Cosmos Magazine

ONE PLACE MANY FUTURES

LADY ELLIOT ISLAND

The colours are blues, only blues: clear sky and bands of differently deep ocean. The smells are sea-salt and the warm-woodyspicy-sweet of clove oil. The sounds are the complementary noises of a vessel moving in water and water moving against a vessel.

A row of clear plastic bags, each secured at the top, sits on the bench seat that runs along the side of this glass-bottomed boat. Each bag holds a few small fish – looking just like they have been purchased and packaged in a pet store. Small oval blue-black creatures with flecked white tails. Thin black and white striped creatures, the size and shape of a finger. These are reef fish, part of the marinescape I can see through the boat's clear floor. Reef fish, like clown fish and surgeon fish: Nemo and Dory. But these ones don't have a name yet – not cartoon names; species names.

The three scientists who've just hauled themselves – and these fish – out of the water are Mark Erdmann, Asia Armstrong, Christine Dudgeon. They drip and talk as they divest their diving gear: masks, tanks, snorkels, weights. These fish, they suspect, are new species. Unknown, unnamed, unclassified – to date. “We have things here we didn't have yesterday,” Erdmann remarks.

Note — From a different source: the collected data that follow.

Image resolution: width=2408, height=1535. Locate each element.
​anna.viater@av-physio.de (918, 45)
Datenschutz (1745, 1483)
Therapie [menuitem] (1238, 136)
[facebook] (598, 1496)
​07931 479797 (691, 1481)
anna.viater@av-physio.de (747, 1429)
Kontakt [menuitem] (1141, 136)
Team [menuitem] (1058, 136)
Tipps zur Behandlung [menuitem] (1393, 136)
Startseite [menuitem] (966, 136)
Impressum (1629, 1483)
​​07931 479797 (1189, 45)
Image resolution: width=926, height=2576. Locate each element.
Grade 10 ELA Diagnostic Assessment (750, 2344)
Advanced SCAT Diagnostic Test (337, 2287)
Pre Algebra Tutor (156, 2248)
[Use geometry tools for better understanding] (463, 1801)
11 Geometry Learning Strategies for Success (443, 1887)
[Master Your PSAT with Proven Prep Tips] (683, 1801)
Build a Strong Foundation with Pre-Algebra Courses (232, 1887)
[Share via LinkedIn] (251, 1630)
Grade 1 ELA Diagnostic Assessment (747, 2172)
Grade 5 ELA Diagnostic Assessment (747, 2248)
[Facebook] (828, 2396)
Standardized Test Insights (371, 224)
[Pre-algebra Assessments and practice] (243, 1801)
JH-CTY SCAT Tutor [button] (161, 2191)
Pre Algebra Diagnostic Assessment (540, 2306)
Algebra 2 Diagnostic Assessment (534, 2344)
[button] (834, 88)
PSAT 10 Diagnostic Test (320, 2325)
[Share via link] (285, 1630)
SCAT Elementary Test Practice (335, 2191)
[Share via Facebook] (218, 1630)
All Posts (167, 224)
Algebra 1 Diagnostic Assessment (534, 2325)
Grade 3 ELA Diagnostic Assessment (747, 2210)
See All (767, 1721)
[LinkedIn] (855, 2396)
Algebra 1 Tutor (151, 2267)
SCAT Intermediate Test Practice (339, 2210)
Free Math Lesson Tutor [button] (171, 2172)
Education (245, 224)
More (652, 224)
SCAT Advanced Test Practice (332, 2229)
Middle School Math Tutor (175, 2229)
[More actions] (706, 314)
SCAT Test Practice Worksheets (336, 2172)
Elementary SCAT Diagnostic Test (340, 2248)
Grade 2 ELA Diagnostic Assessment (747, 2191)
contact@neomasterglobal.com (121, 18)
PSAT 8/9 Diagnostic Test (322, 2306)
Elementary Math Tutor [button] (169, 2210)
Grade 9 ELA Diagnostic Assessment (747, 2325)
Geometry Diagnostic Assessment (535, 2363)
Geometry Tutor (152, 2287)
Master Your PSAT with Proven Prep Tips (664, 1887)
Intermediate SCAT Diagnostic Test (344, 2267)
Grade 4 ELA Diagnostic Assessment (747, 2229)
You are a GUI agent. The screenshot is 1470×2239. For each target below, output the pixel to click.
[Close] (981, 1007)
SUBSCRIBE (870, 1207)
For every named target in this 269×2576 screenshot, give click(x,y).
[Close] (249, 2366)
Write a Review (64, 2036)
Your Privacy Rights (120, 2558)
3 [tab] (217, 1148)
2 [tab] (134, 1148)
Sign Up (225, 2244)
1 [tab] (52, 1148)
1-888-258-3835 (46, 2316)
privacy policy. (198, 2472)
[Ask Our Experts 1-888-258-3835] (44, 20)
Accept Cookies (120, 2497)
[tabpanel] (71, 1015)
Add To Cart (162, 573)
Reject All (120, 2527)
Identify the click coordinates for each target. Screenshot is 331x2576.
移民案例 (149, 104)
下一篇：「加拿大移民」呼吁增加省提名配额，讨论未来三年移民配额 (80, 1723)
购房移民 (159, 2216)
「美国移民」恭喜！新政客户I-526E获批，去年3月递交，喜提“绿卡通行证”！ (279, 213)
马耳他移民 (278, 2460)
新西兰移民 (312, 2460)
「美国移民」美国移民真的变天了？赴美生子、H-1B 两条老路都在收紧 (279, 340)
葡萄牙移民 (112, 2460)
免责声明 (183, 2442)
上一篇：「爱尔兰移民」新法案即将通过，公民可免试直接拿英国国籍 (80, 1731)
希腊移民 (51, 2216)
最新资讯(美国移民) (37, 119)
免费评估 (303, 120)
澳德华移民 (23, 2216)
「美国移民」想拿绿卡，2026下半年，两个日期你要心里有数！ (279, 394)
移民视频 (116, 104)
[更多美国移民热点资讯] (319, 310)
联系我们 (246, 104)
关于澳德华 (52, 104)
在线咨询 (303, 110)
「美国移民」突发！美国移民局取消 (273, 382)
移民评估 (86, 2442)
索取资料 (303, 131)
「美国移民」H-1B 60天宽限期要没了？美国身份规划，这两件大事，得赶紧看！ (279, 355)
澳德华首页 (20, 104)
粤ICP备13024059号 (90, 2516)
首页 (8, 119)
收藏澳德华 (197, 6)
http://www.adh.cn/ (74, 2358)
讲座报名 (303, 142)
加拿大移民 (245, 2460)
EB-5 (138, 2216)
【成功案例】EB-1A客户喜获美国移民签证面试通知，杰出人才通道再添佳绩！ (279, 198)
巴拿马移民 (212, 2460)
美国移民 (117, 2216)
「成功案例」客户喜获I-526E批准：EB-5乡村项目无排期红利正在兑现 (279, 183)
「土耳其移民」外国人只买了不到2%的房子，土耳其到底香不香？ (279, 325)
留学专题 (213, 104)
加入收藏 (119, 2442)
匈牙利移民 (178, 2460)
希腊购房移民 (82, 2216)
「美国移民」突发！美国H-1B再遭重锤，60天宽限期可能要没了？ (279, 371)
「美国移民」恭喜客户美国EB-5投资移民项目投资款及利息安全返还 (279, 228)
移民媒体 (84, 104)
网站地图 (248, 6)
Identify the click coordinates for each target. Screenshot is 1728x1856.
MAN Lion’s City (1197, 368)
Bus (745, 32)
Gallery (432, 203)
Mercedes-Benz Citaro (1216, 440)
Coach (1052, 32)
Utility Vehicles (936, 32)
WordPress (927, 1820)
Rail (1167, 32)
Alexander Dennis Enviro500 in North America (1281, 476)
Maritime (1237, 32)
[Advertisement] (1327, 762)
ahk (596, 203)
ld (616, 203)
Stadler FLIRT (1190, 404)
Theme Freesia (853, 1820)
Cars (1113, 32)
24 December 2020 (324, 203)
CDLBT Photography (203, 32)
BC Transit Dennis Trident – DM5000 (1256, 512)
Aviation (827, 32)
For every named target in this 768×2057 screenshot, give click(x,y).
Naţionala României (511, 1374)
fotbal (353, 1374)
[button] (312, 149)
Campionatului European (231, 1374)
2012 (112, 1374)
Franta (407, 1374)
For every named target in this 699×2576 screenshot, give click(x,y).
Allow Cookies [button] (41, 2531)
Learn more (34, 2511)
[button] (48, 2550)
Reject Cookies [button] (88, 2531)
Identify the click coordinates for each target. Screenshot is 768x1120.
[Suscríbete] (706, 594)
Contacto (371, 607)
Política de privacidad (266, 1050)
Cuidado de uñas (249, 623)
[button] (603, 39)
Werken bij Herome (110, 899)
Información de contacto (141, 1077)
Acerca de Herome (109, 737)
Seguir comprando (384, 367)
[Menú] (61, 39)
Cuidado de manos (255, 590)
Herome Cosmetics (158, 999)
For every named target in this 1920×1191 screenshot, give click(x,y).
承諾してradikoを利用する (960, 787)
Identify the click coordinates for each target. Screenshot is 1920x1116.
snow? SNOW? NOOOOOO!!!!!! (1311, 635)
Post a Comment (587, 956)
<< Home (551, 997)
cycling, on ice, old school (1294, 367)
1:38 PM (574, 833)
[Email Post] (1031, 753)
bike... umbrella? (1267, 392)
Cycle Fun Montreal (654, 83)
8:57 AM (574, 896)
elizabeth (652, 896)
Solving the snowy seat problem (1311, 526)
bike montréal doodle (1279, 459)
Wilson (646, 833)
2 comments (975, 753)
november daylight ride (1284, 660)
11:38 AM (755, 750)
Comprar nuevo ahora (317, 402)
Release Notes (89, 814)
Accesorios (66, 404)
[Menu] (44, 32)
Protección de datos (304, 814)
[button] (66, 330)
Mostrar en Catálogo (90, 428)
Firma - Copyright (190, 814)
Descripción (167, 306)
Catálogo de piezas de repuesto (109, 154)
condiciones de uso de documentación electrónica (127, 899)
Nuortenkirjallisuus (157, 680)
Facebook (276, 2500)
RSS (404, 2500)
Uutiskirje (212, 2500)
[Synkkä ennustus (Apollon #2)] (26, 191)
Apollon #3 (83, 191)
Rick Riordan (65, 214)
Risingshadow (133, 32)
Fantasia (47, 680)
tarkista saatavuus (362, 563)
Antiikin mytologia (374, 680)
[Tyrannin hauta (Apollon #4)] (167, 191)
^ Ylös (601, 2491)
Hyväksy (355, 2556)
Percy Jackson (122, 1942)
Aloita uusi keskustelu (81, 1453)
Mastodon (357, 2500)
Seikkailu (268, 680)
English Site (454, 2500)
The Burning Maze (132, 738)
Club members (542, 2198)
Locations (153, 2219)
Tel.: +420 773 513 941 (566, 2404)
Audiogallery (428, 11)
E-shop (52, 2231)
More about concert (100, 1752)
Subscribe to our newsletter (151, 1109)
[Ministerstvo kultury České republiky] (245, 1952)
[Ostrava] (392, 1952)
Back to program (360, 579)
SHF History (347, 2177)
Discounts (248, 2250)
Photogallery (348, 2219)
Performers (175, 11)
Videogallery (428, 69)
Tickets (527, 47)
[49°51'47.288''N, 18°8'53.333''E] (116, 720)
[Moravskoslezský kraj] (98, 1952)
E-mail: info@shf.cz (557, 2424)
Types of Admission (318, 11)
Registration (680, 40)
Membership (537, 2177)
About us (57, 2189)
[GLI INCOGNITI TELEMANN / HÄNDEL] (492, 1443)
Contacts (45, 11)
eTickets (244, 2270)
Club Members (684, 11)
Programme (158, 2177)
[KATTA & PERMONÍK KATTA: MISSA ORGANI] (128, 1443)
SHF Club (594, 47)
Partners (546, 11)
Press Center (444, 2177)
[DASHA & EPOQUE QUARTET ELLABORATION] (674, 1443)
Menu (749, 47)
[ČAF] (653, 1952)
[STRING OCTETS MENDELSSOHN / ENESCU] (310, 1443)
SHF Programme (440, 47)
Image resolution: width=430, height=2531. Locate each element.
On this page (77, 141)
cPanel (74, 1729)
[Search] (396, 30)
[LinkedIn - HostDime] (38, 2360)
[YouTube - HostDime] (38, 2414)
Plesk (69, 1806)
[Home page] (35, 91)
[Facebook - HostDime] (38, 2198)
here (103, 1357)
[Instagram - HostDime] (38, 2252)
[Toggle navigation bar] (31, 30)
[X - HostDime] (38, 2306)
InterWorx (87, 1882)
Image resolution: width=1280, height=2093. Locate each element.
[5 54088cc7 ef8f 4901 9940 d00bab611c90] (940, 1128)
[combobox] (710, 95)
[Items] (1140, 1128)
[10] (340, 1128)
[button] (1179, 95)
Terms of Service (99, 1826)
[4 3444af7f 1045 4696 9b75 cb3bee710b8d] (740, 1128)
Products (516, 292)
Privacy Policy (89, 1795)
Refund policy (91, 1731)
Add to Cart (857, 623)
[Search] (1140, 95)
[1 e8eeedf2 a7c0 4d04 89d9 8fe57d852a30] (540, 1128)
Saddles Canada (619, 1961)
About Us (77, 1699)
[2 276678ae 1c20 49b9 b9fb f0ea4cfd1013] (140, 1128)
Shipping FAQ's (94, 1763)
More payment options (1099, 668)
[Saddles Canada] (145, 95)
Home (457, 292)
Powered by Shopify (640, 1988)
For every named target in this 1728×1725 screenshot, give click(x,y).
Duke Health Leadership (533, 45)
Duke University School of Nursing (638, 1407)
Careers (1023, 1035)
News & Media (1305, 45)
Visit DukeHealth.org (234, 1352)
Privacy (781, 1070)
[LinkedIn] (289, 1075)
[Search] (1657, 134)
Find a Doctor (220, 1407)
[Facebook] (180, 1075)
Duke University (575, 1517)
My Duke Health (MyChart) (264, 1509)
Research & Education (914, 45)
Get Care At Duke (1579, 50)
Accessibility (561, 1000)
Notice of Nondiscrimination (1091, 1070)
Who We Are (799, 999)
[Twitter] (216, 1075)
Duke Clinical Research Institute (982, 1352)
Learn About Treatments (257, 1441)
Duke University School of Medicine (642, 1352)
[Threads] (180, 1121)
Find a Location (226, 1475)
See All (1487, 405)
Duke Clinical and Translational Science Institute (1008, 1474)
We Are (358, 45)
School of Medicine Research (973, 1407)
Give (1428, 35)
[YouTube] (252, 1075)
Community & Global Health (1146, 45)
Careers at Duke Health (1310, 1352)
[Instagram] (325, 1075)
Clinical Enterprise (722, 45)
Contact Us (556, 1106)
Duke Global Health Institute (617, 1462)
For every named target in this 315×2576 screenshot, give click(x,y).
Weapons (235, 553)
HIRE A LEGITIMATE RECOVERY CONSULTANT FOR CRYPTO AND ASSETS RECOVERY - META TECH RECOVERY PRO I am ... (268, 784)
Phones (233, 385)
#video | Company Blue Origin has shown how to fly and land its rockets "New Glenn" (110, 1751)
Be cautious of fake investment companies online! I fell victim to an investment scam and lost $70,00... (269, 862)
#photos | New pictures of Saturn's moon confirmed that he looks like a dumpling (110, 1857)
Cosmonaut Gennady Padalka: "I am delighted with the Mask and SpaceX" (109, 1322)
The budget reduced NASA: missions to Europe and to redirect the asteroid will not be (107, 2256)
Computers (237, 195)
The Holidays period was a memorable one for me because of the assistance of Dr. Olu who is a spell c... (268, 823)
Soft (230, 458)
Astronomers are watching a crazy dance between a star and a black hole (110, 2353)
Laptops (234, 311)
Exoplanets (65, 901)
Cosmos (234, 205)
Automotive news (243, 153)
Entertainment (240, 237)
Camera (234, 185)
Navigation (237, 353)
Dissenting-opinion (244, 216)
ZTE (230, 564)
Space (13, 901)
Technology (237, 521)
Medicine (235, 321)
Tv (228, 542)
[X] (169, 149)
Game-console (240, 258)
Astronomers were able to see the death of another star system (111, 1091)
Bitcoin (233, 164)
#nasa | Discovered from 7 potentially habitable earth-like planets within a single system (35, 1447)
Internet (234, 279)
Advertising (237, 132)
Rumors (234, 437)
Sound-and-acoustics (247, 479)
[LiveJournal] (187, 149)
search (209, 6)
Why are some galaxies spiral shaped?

One bag, these small things – new things – swimming inside its clear caul. Tiny creatures from the hold of this water that ebbs and flows in the Great Barrier Reef: one of the most studied, most discussed and debated, most visited and imagined places on the face of the Earth.

Old fish, new fish

This is a story about some very small fish that haven't been studied before. In that way, it's a story about biodiversity and knowledge. A story about what science looks like in the particular place of this survey on this tiny island, at this particular time, the third decade of the third millennium. It's a story about the people who do this work, and why it matters. It's about accretion in the natural world, and in the world of knowledge and imagination too. It's curiosity and discovery; hope and optimism; and wonder. That's an important one. Maybe these aren't the words you'd expect about something rooted in science, but more and more, they feel like the best and biggest kinds of words to deploy.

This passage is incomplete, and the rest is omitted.